Non mancavano poi i tatuaggi, che osservavo con meraviglia sulla pelle dei Karimojong: spesso erano dei veri capolavori. Niente a che vedere con i tatuaggi che siamo soliti ammirare, o sopportare, alle nostre latitudini, soprattutto d'estate. Quelli Karimojong, in confronto, erano dei bassorilievi, delle vere sculture in rilievo sulla pelle delle braccia o del tronco e spesso anche del volto.
Il portamento fiero, il fisico così slanciato, l'abbigliamento semplice, la ricchezza degli ornamenti colorati e dei copricapo, anche le semplici piume tra i capelli, li rendevano di un'eleganza straordinaria. Talvolta mi incantavo ad osservarli camminare lungo i sentieri della savana e non poteva esserci spettacolo più affascinante.
Le infermiere dell'ambulatorio, quelle ovviamente non Karimojong ma, nella maggior parte, della tribù confinante dei Teso, ad oltre 100 chilometri da Matany, mi hanno spesso raccontato le loro prime impressioni al loro arrivo in Karamoja. Il modo di vestire tipico dei karimojong, con poco addosso, li faceva sembrare dei primitivi agli occhi delle altre popolazioni ugandesi.
Queste infermiere, venendo a lavorare per la prima volta a Matany, mi hanno raccontato le loro difficoltà, il loro camminare vergognoso, con gli occhi bassi, per non vedere gli uomini karinojong che apparivano loro quasi nudi, con solo il mantello che li avvolgeva appena fin sotto la cintola. Se poi si siedono sul loro seggiolino, alto poco più di venti centimetri, gli uomini karinojong mostrano inevitabilmente i loro attributi maschili.
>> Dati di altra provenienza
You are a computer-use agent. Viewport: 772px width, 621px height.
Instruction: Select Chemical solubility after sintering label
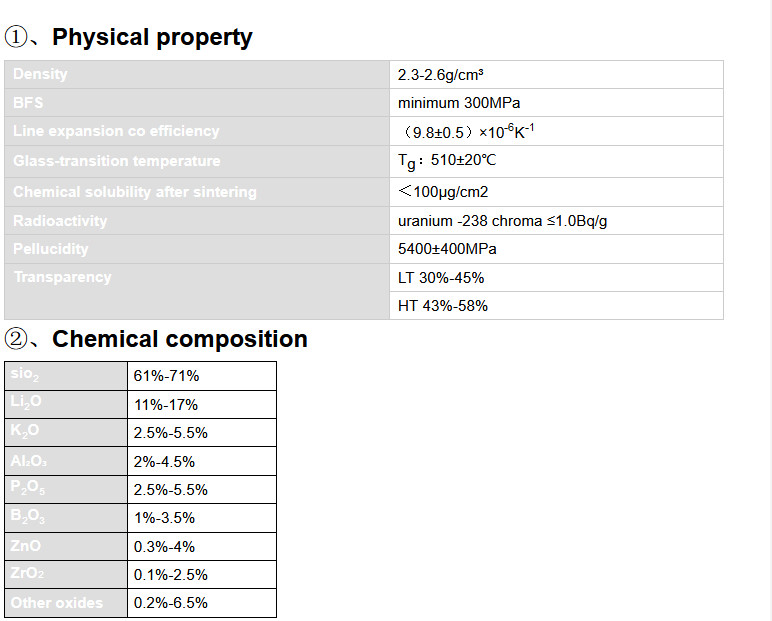click(134, 192)
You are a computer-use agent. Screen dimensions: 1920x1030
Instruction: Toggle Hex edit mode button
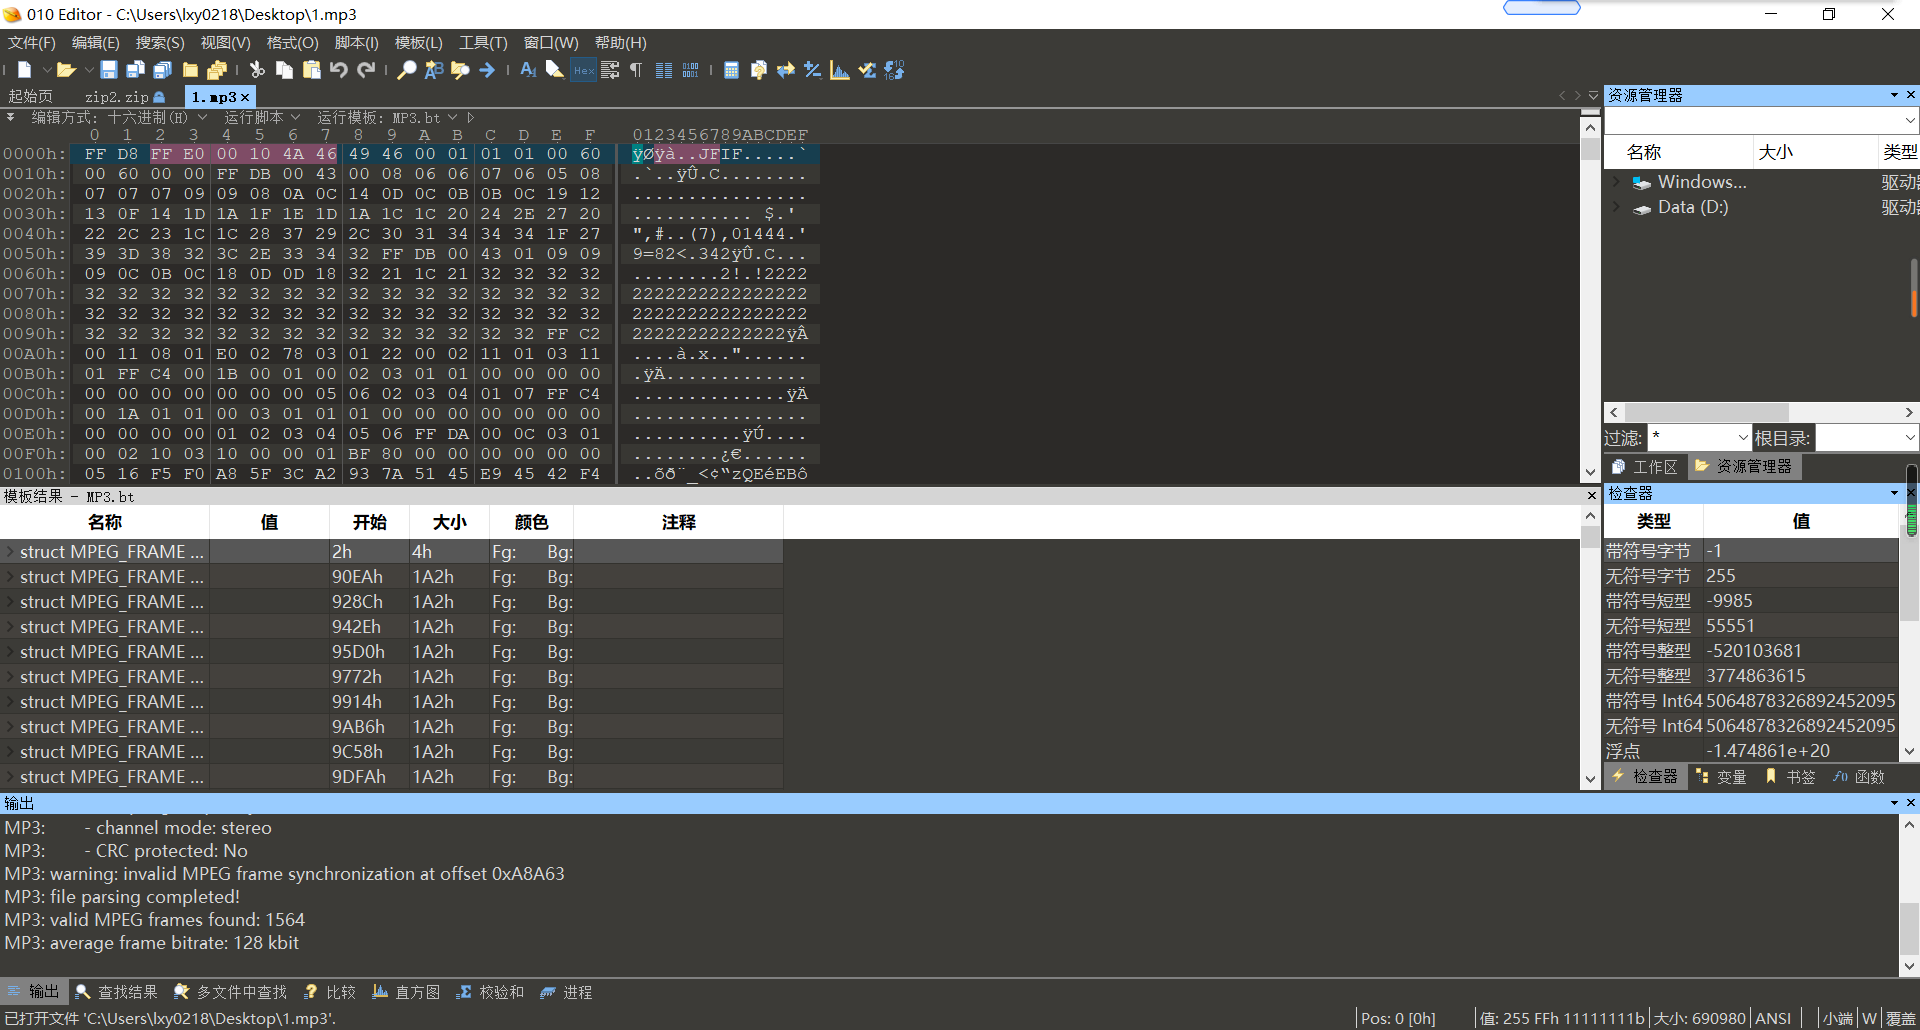pyautogui.click(x=583, y=70)
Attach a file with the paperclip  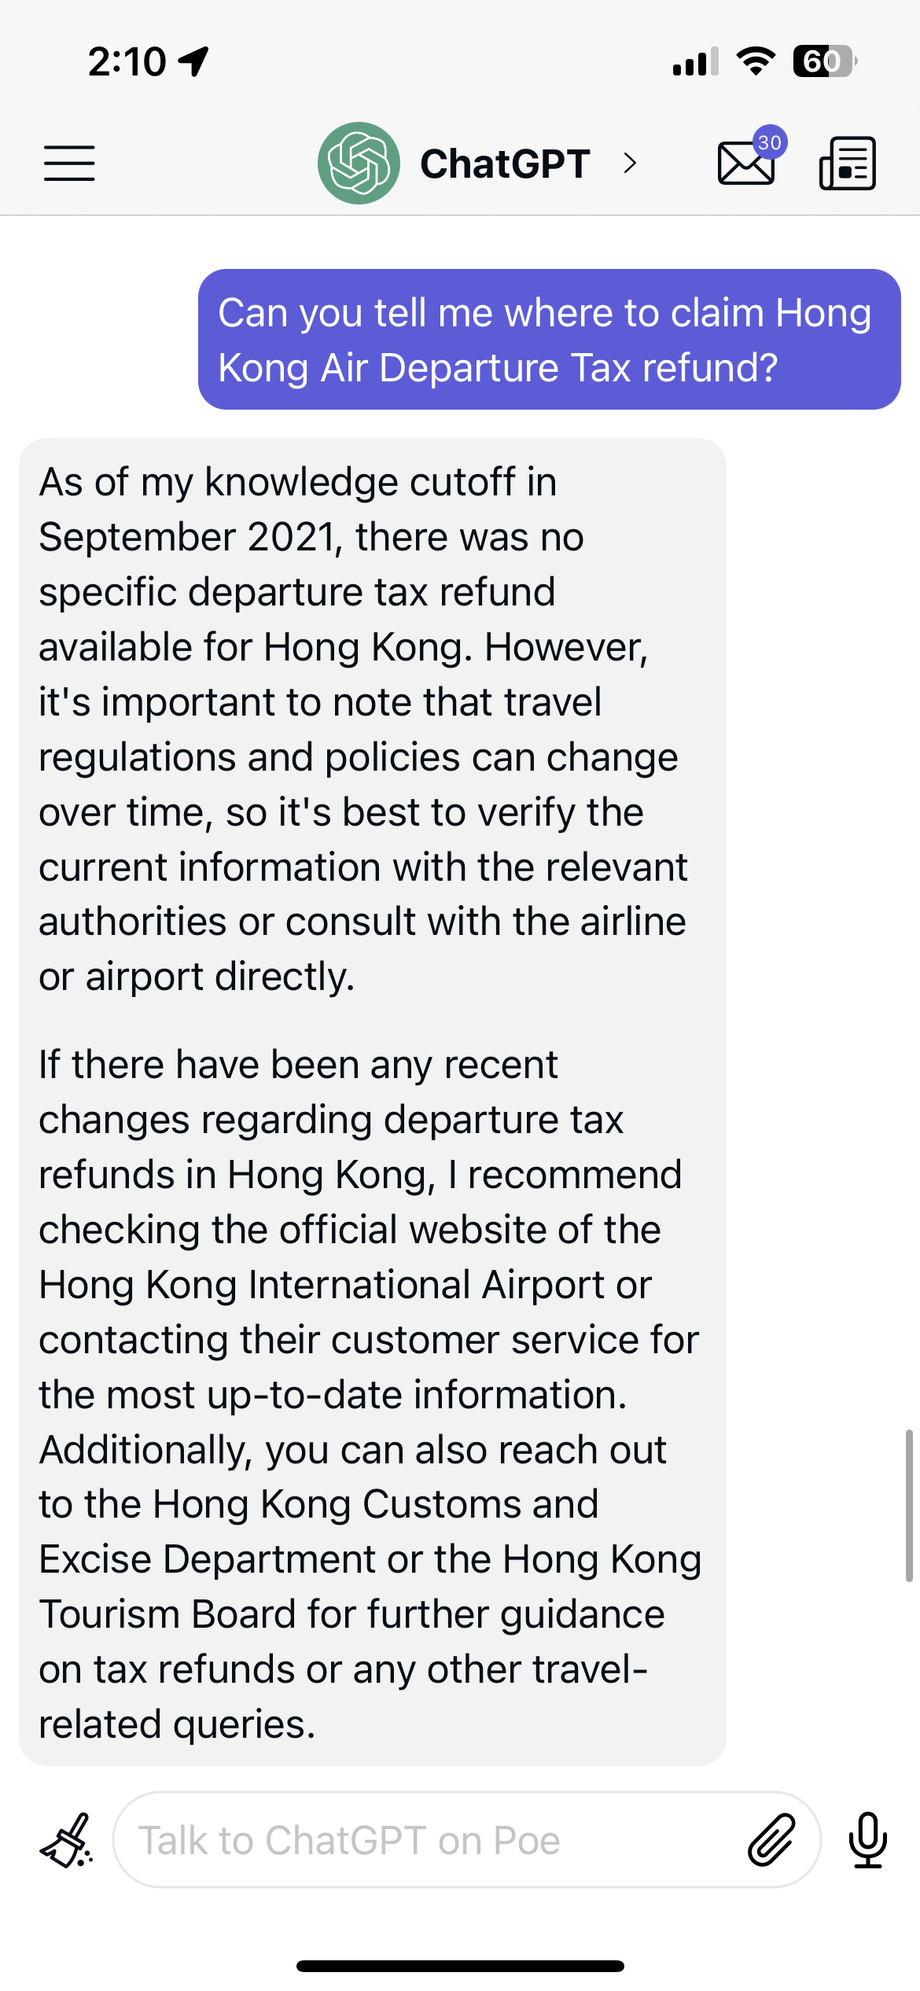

Ricordo il mio stupore alla Messa della notte di Natale, nella chiesa di Matany, durante la rappresentazione, ben preparata, della nascita di Gesù. I pastori karimojong (il Vangelo sembrava fatto proprio per loro) vestivano il loro abito tradizionale, con il solo mantello, e i pastorelli, i ragazzini, invece, completamente nudi, stavano in adorazione vicino all’altare.
Fui sorpreso, ma contento, che i missionari, anche in chiesa, sottolineassero questa loro caratteristica, proprio nella celebrazione, simbolo della cristianità, di Dio che si fa uomo e quindi anche…. karimojong!